В любом случае прощание с юностью предполагало новую жизненную стратегию, что не могла не сказаться на предстоящих главах «Евгения Онегина». Как представляется, перенос «конфликта романа из микрокосма частной жизни <…> в макрокосм большой истории», о котором вслед за С. М. Бонди пишет И. М. Дьяконов[110], не мог сполна разрешить эту проблему, хотя 1826 год, когда в основном писалась шестая глава, и был для Пушкина весьма важным. К осени 1829 года, после «рокового термина» (работа над «Странствием» и заключительной главой) ситуация стала еще сложнее.

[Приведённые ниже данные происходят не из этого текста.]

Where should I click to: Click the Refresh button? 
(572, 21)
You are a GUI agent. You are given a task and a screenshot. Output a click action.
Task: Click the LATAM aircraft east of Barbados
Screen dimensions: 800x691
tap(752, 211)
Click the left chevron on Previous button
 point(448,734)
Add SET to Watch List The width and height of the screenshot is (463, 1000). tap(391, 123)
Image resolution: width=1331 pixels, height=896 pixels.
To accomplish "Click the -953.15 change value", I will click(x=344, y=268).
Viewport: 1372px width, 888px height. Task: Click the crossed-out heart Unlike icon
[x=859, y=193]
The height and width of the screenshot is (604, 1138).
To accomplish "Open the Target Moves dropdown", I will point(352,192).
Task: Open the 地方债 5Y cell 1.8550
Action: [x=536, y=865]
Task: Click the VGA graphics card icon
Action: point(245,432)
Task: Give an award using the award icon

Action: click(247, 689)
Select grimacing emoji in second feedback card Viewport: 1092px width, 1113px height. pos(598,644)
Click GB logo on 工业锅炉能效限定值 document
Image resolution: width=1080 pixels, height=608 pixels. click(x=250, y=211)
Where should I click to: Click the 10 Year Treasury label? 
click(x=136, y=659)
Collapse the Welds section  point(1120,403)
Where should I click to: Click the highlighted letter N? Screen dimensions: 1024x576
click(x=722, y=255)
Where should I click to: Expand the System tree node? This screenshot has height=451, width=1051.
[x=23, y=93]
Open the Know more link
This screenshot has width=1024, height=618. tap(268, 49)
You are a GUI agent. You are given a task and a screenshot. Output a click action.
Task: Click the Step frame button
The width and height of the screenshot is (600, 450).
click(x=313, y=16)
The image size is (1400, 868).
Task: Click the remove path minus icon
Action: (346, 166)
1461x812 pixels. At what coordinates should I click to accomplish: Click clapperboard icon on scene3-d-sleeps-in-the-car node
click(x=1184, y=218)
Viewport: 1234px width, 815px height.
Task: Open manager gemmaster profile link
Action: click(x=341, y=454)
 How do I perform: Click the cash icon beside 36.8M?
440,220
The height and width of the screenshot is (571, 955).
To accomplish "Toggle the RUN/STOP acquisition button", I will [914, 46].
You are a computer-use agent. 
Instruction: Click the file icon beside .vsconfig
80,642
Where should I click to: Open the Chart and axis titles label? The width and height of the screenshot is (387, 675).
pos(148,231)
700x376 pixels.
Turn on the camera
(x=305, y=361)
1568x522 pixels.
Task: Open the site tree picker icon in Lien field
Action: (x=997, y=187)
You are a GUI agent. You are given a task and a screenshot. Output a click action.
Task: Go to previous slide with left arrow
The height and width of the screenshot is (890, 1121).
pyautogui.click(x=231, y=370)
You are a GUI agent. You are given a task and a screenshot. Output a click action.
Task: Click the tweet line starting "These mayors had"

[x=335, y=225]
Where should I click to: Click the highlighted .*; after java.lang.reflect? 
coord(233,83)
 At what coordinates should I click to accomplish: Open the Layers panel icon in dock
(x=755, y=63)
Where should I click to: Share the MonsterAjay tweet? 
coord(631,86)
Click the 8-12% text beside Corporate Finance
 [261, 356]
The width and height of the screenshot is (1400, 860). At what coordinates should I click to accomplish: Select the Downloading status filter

Дабы понять, от чего Пушкин уходил, следует хотя бы бегло коснуться крайне противоречивой системы его приоритетов второй половины 1820-х годов (после возвращения из ссылки). Общеизвестно, что выработанный в Михайловском историзм (создание «Бориса Годунова» и связанное с ним пристальное чтение летописей, Шекспира и Карамзина) обусловил пушкинское «примирение с действительностью», сделал возможным для него диалог с властью в лице императора Николая I. Отсюда раннее, оптимистичное, пушкинское «государственничество», идеализация Петра Великого (в неоконченном романе о «царском арапе» существенно стремление изобразить царя человеком, а не грозным божеством, как будет позднее, в «Полтаве»), параллель Петр – Николай I в «Стансах». Широкий («шекспировский») взгляд на новейшую историю предполагает «человеческое измерение», а потому надежды на милосердие нового государя (в частности, амнистию членов тайных обществ) для Пушкина вопрос стратегии, а не тактики. Прошлое должно уйти (отсюда особая неприязнь к императору Александру, чье царствование подвело страну к едва не разразившейся гражданской войне), благой порыв (а не негодные средства!) декабристов – получить со временем справедливую оценку, а те, в свою очередь, по достоинству оценить нового государя, который в начале своего царствования просто не мог действовать иначе. Стихи, отправленные в «каторжные норы», не противоречат «Стансам», но их продолжают и даже ими подразумеваются[111]. Эта широкая историко-политическая программа не была принята (и даже, кажется, понята) ее потенциальными адресатами: властью (диалог с императором складывался неровно, Пушкин оставался «в подозрении», амнистия декабристов не входила в планы императора, кажется, всю жизнь сильно преувеличивавшего масштабы заговора), декабристами (ответ А. И. Одоевского на пушкинское послание переводил дело в иную плоскость – не амнистия, а неведомо какая революция), ближайшим пушкинским окружением (название «самооправдательного», точнее – еще раз разъясняющего идею «Стансов», стихотворения – «Друзьям» – подразумевает отнюдь не какую-то «прогрессивную среду» вообще; легче всего представить адресатом этого текста Вяземского). Противовесом идейному одиночеству должны были служить какие-то безусловные ценности. Кроме уже упомянутого историзма (неизбежно государственнического) следует указать на устойчивое пушкинское представление о самоценности поэзии[112].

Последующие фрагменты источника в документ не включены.